The Syrian government’s September 22 decision to impose a ban on all imports carrying a tariff rate of 5 percent or more — and the reversal of that measure less than two weeks later — have created a crisis of confidence across the local business community and a sense that the authorities have little idea how to handle the country’s economic woes.
Seven months of popular protests across Syria have taken a significant toll on business activity, frightening off investors and tourists, enticing locals to stash their savings and leading to international sanctions on key sectors and actors in the economy. The confusion over the import restrictions has only reinforced a general feeling of malaise and darkened the prospects for the near future. This partial ban, Syrians were initially told, would help save scarce foreign currency reserves and support local manufacturers who had been negatively affected by the free trade policies of the past decade. In press statements, Adib Mayaleh, governor of the central bank, claimed that the ban would generate $6 billion in annual foreign currency savings, $4.5 billion of which would come from car imports alone.
However, the government acted hurriedly and with little consultation, leading to a general outcry that forced it to reverse the measure on October 4. The strength of the opposition from the business community and the fact that it managed to deal a blow to the government and its credibility — already much affected by its dismal management of the economy in recent months — are a reflection of the changes that have taken place in the Syrian economy in the last decade.
While until the late 1990s Syria relied on local production and was largely closed to international trade, the need to attract foreign investors and to integrate more with the outside world saw a gradual easing of the country’s protectionist policies from the early 2000s.
The Greater Arab Free Trade Area agreement, which liberalized trade among the 18 member countries, came into force in 2005 and a free trade deal with Turkey was established in 2007. Tariff duties on imports from countries around the globe were also lowered, including for consumer items such as cars and garments.

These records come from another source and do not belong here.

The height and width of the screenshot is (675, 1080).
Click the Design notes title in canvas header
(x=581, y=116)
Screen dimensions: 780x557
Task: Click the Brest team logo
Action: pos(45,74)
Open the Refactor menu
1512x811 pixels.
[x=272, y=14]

This policy had a direct consequence on the structure of the economy: in 2000, imports represented the equivalent of 18 percent of GDP, rising to 26 percent by 2009; exclude inflation over the past decade and this number would be 46 percent. Meanwhile, bilateral trade with Turkey tripled in less than four years, from $800 million in 2006 to $2.5 billion in 2010. This boom in imports helped spur the development of broad sectors of the economy — including retail trade, banking, insurance, transport and logistics and commercial real estate — which were among the main contributors of economic growth in the last decade. A whole new category of businessmen, from wholesalers to local agents of international brands, saw their wealth jump and their influence increase.
Thus, it is not surprising that among the list of more than a dozen businessmen that have been put under sanctions by the European Union and the United States in the last few months one will find Emad Ghraiwati, the agent for Kia, Ford and Jaguar cars and for LG Electronics, Samir Hassan, partner of Lebanon’s Fattal Group in the consumer goods distribution company UniSyria and Tarif al-Akhras, one of the country’s largest importers of food commodities.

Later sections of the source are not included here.